* [The problem]
Output as a numbered list the lines from the line with "Image resolution: width=820" to the line with "Open the Actions", inclusive, omitting blank lines.

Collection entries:
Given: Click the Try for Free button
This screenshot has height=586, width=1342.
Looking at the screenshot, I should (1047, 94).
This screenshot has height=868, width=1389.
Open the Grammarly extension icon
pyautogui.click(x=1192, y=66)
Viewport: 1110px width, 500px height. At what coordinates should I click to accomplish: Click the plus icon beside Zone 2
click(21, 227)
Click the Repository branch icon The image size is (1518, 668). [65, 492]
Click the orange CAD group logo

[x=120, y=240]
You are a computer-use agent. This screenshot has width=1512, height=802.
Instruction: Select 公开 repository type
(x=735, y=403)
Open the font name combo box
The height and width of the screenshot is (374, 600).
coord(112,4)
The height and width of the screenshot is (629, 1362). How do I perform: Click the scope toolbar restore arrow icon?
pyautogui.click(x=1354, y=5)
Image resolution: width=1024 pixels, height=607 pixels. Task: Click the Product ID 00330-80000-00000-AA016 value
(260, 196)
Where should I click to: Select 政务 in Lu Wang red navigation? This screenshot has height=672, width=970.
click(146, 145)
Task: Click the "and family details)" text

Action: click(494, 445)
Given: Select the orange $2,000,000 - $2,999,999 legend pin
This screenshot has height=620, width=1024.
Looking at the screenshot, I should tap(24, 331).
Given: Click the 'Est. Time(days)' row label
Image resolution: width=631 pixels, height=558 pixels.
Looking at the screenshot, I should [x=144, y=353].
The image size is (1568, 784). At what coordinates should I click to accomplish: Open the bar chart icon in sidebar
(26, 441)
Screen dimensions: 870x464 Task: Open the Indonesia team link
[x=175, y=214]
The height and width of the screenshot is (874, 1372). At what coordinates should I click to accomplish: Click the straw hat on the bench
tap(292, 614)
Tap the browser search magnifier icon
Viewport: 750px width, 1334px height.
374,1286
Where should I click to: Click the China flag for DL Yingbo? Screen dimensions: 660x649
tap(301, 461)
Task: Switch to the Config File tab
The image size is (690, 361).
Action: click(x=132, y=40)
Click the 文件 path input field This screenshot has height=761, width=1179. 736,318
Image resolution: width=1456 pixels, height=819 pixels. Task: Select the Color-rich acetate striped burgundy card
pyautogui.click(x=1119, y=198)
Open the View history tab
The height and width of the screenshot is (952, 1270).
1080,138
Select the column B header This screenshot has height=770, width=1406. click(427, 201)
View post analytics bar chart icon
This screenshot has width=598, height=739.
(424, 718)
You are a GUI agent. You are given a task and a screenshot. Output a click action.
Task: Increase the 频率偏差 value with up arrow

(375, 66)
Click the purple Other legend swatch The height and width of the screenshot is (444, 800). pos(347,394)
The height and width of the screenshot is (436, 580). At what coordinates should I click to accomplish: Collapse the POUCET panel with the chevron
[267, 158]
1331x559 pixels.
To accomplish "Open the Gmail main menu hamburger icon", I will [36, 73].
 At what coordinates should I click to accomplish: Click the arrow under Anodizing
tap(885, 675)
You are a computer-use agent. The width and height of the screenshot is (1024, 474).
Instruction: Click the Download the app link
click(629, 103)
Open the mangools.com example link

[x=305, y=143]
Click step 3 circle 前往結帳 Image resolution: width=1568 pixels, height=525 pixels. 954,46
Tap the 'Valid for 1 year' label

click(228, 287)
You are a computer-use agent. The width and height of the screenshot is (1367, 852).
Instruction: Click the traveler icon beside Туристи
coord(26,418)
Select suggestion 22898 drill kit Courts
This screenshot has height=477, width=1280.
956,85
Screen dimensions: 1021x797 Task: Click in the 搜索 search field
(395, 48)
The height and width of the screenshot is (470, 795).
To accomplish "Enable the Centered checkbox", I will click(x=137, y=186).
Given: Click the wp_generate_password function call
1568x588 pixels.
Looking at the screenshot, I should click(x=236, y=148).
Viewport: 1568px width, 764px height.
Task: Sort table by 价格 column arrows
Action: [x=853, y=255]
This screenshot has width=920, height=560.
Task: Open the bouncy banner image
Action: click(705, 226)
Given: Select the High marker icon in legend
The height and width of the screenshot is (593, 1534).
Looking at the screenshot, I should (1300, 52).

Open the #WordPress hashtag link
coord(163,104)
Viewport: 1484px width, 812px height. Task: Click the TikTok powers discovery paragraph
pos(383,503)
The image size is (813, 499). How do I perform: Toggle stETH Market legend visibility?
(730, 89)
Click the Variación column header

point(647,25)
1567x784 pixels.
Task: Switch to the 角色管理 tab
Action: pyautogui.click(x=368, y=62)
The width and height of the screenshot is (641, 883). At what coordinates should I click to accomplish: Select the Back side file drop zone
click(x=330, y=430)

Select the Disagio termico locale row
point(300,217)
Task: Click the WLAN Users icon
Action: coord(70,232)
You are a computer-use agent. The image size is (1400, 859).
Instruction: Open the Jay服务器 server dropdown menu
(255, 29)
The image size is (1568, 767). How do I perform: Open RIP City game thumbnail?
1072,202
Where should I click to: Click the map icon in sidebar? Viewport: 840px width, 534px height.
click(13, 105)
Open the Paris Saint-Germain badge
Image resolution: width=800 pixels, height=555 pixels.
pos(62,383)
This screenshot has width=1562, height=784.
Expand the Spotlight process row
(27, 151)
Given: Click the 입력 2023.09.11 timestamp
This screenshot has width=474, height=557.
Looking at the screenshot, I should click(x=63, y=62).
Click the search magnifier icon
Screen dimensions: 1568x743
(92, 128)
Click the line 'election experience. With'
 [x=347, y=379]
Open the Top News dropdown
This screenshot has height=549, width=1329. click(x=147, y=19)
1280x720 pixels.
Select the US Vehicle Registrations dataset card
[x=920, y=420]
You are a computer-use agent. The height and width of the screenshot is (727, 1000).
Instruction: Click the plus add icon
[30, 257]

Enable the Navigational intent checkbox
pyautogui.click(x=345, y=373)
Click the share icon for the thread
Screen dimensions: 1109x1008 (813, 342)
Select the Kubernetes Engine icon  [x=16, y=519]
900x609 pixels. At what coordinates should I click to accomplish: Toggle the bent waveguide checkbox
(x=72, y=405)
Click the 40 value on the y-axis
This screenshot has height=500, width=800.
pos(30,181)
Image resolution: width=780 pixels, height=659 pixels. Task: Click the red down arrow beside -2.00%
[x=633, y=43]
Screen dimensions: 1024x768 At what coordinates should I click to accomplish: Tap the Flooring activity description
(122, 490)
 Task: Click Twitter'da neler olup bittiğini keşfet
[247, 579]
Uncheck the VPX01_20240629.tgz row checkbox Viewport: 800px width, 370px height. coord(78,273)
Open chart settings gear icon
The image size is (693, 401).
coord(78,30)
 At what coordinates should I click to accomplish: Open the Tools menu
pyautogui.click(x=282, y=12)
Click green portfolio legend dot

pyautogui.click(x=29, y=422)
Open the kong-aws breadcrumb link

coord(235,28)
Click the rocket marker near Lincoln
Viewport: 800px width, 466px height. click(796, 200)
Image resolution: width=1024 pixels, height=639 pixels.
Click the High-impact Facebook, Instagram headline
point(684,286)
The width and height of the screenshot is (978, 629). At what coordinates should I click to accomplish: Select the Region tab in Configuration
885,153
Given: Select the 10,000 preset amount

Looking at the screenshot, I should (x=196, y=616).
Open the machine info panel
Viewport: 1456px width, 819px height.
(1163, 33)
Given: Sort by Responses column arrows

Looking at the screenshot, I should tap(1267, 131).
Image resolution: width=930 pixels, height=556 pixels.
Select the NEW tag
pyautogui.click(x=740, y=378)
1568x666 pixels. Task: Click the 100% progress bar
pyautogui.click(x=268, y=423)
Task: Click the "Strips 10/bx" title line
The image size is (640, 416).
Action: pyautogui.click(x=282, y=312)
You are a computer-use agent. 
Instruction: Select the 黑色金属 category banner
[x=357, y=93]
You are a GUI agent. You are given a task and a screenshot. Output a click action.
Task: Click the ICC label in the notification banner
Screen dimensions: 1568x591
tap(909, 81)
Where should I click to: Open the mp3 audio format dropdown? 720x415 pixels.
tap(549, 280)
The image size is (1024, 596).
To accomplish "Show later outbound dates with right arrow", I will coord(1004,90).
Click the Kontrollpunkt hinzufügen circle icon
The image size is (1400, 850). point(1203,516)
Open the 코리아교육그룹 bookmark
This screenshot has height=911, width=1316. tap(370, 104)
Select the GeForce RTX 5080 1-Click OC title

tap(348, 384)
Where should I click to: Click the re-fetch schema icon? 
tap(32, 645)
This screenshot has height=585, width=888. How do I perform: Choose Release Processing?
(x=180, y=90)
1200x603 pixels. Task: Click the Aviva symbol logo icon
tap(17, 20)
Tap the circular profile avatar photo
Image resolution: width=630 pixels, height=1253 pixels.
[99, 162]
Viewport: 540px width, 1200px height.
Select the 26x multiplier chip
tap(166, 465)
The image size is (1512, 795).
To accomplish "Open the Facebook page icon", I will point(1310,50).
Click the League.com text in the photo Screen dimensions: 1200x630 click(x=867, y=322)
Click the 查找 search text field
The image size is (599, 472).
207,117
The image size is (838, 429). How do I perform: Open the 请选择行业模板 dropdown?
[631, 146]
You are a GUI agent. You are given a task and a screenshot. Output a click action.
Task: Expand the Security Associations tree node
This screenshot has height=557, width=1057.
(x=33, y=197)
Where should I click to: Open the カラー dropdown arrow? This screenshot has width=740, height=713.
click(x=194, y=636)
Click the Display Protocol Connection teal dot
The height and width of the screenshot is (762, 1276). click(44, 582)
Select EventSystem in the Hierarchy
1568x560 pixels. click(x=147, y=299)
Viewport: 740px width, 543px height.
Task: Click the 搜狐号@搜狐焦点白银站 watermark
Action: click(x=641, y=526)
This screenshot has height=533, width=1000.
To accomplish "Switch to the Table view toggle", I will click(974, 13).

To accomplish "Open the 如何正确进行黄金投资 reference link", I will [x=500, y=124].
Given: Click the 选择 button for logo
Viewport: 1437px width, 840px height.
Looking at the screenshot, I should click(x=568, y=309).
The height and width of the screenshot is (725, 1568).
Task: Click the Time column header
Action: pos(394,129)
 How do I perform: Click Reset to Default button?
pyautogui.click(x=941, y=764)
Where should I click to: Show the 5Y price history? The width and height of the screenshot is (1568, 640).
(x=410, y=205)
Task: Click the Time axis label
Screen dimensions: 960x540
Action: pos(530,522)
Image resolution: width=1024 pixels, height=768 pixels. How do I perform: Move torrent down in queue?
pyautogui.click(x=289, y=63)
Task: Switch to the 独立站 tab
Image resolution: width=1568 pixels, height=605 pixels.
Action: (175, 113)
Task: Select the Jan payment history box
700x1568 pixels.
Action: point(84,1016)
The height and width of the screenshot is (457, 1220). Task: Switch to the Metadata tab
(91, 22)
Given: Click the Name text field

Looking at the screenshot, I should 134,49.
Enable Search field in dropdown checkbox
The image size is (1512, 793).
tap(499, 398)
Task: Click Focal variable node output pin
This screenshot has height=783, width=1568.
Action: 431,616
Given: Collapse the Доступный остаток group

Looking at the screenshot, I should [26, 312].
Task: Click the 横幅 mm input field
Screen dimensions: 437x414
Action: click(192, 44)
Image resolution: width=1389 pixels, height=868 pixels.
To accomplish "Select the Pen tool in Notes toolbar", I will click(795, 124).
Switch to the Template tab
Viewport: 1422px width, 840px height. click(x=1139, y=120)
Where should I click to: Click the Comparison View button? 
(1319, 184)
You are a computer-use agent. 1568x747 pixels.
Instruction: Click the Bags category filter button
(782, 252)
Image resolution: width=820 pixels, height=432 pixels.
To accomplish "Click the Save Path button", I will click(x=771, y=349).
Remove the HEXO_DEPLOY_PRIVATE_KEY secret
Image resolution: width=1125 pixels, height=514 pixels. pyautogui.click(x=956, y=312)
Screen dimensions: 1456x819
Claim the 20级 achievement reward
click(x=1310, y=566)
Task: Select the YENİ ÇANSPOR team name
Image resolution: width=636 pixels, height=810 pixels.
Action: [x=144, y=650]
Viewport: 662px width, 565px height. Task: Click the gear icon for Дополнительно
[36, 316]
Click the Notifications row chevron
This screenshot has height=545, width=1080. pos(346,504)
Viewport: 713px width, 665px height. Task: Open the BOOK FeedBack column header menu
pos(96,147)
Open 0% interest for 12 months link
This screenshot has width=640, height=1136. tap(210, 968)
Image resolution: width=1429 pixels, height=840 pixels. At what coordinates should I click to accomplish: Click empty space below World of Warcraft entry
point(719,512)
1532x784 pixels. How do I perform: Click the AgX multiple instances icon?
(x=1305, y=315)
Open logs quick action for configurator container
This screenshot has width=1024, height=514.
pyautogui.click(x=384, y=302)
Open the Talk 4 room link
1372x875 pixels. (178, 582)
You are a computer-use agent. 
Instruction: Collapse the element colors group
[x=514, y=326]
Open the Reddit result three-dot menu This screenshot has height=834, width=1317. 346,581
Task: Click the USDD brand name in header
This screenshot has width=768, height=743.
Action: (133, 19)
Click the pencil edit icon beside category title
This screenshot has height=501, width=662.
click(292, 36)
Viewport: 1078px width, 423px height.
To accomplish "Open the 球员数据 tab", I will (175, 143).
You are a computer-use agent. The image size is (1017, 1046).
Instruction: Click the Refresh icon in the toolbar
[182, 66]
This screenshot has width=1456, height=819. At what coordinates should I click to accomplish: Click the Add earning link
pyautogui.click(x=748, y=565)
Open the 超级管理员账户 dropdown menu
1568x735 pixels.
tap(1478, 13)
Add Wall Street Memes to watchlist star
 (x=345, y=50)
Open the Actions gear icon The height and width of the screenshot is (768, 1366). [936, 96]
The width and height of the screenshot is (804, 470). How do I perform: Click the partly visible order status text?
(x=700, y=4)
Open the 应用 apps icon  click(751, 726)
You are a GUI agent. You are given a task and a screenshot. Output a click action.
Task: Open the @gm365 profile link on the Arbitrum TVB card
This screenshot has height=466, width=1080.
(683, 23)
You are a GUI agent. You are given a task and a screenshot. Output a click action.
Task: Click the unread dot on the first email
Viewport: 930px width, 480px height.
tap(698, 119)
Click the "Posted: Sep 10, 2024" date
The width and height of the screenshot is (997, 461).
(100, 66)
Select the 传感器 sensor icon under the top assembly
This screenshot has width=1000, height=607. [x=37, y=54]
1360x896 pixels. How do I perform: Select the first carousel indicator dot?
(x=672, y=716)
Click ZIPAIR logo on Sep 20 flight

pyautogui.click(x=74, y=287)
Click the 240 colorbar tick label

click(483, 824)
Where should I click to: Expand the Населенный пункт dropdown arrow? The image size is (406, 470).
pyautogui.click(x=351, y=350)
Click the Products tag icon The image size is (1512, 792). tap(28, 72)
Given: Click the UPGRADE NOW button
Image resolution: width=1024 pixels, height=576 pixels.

* [Finished exercise]
1. Image resolution: width=820 pixels, height=432 pixels.
2. To accomplish "Click the Save Path button", I will click(x=771, y=349).
3. Remove the HEXO_DEPLOY_PRIVATE_KEY secret
4. Image resolution: width=1125 pixels, height=514 pixels. pyautogui.click(x=956, y=312)
5. Screen dimensions: 1456x819
6. Claim the 20级 achievement reward
7. click(x=1310, y=566)
8. Task: Select the YENİ ÇANSPOR team name
9. Image resolution: width=636 pixels, height=810 pixels.
10. Action: [x=144, y=650]
11. Viewport: 662px width, 565px height. Task: Click the gear icon for Дополнительно
12. [36, 316]
13. Click the Notifications row chevron
14. This screenshot has height=545, width=1080. pos(346,504)
15. Viewport: 713px width, 665px height. Task: Open the BOOK FeedBack column header menu
16. pos(96,147)
17. Open 0% interest for 12 months link
18. This screenshot has width=640, height=1136. tap(210, 968)
19. Image resolution: width=1429 pixels, height=840 pixels. At what coordinates should I click to accomplish: Click empty space below World of Warcraft entry
20. point(719,512)
21. 1532x784 pixels. How do I perform: Click the AgX multiple instances icon?
22. (x=1305, y=315)
23. Open logs quick action for configurator container
24. This screenshot has width=1024, height=514.
25. pyautogui.click(x=384, y=302)
26. Open the Talk 4 room link
27. 1372x875 pixels. (178, 582)
28. You are a computer-use agent. 
29. Instruction: Collapse the element colors group
30. [x=514, y=326]
31. Open the Reddit result three-dot menu This screenshot has height=834, width=1317. 346,581
32. Task: Click the USDD brand name in header
33. This screenshot has width=768, height=743.
34. Action: (133, 19)
35. Click the pencil edit icon beside category title
36. This screenshot has height=501, width=662.
37. click(292, 36)
38. Viewport: 1078px width, 423px height.
39. To accomplish "Open the 球员数据 tab", I will (175, 143).
40. You are a computer-use agent. The image size is (1017, 1046).
41. Instruction: Click the Refresh icon in the toolbar
42. [182, 66]
43. This screenshot has width=1456, height=819. At what coordinates should I click to accomplish: Click the Add earning link
44. pyautogui.click(x=748, y=565)
45. Open the 超级管理员账户 dropdown menu
46. 1568x735 pixels.
47. tap(1478, 13)
48. Add Wall Street Memes to watchlist star
49.  (x=345, y=50)
50. Open the Actions gear icon The height and width of the screenshot is (768, 1366). [936, 96]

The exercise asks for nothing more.